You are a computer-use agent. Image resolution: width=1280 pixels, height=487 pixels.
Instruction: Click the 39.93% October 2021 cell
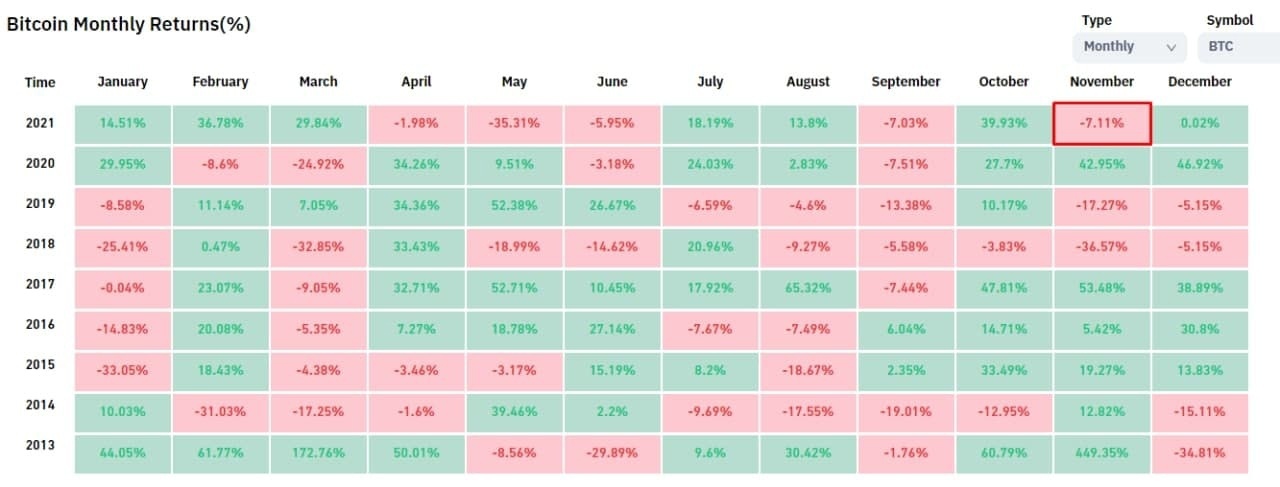pyautogui.click(x=1004, y=124)
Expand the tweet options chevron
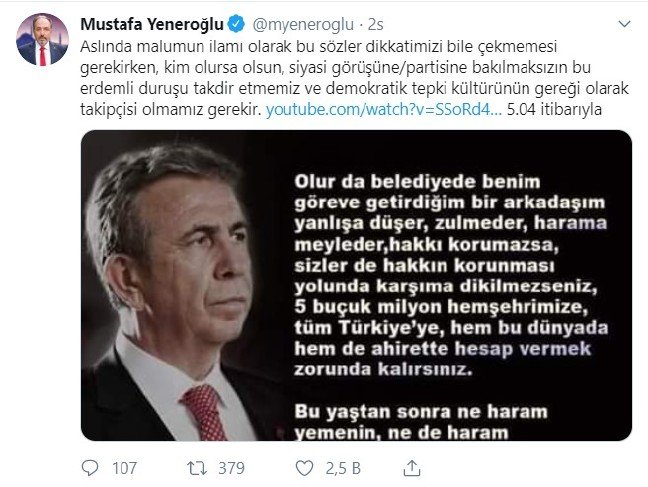 (624, 24)
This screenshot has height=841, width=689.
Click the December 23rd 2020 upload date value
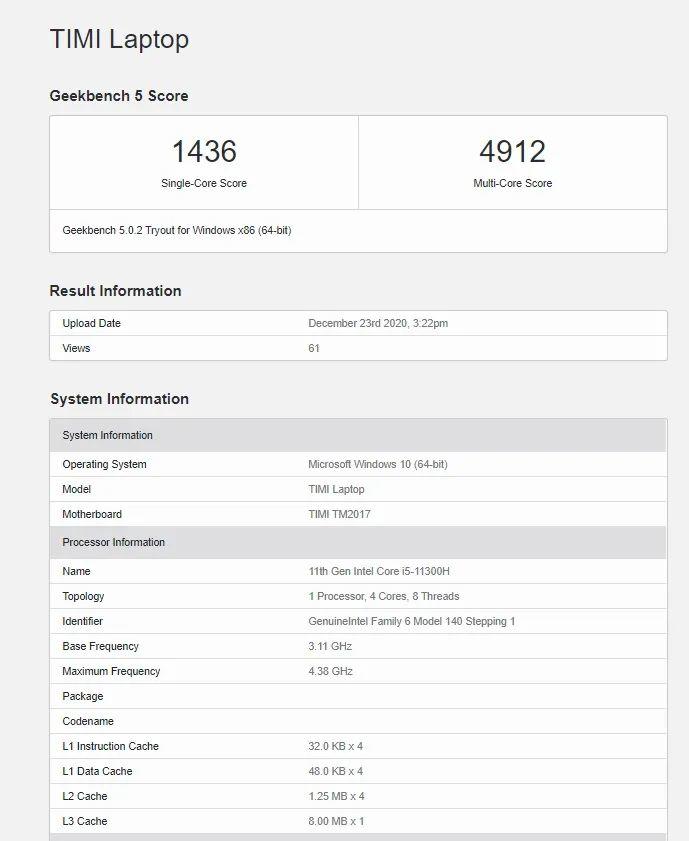coord(378,324)
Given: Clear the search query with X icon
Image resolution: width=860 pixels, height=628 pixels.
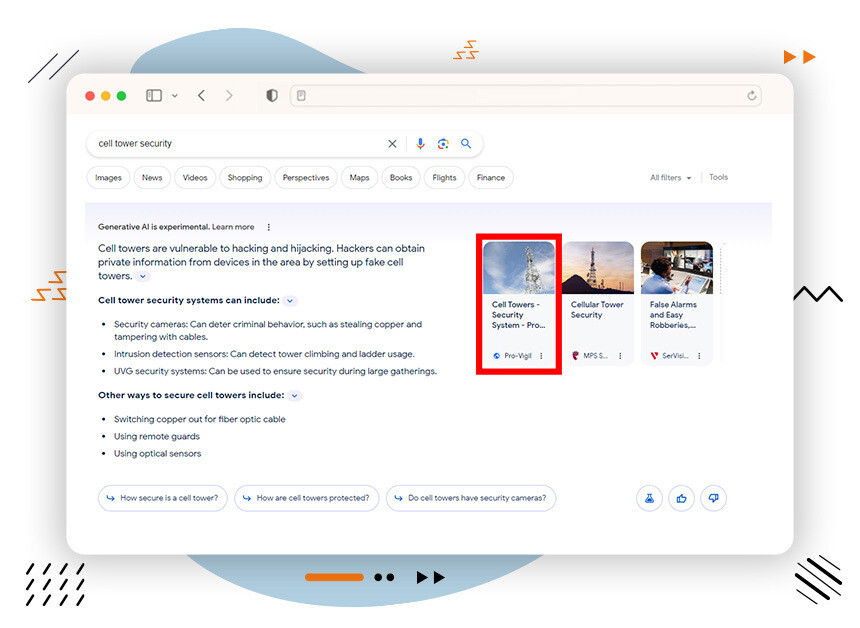Looking at the screenshot, I should click(392, 144).
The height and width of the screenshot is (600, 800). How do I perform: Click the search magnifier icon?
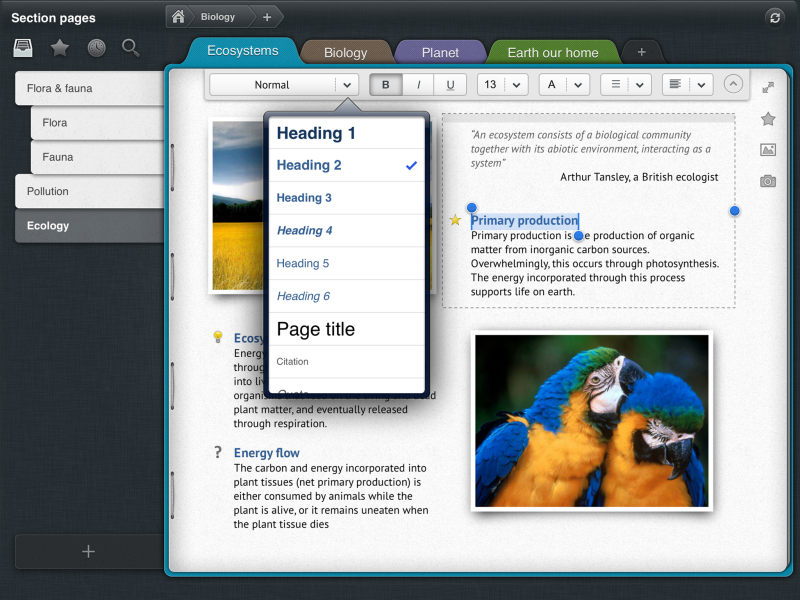(131, 48)
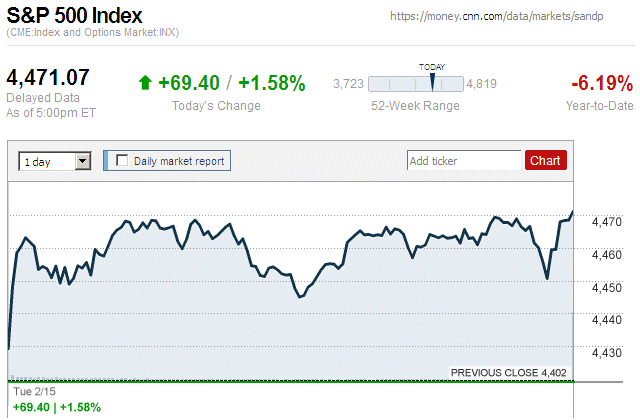This screenshot has height=420, width=640.
Task: Enable the Daily market report checkbox
Action: click(123, 160)
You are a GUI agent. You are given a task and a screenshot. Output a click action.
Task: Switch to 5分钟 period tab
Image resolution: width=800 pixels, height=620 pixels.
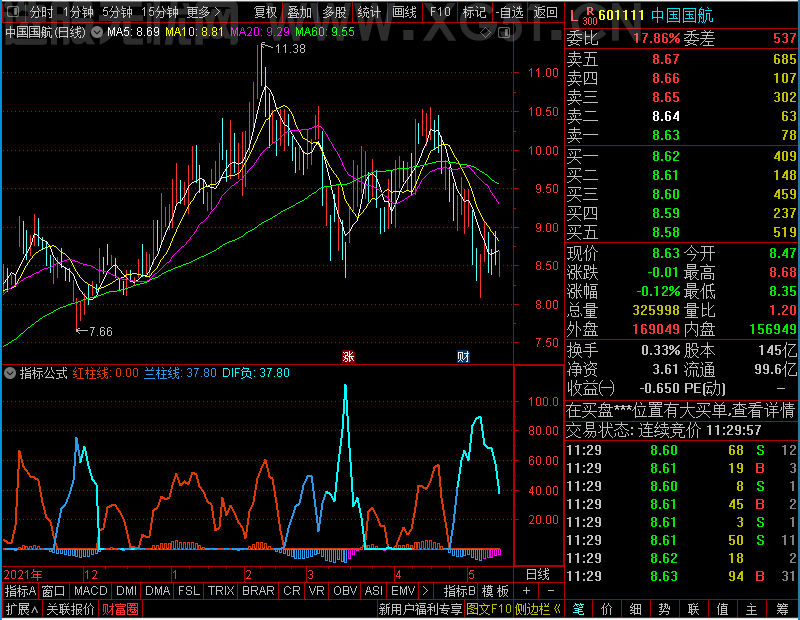tap(117, 11)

Exercise goal: Whenever a picture appears, leave it out, and return every record exactly.

Solution for this exercise:
You are a computer-use agent. Image resolution: width=1280 pixels, height=487 pixels.
Instruction: Click the 39.93% October 2021 cell
pyautogui.click(x=1004, y=124)
Expand the tweet options chevron
 (624, 24)
This screenshot has height=841, width=689.
Click the December 23rd 2020 upload date value
coord(378,324)
Given: Clear the search query with X icon
Image resolution: width=860 pixels, height=628 pixels.
Looking at the screenshot, I should click(392, 144).
The height and width of the screenshot is (600, 800). How do I perform: Click the search magnifier icon?
(131, 48)
This screenshot has height=420, width=640.
Task: Enable the Daily market report checkbox
Action: click(123, 160)
You are a GUI agent. You are given a task and a screenshot. Output a click action.
Task: Switch to 5分钟 period tab
Image resolution: width=800 pixels, height=620 pixels.
tap(117, 11)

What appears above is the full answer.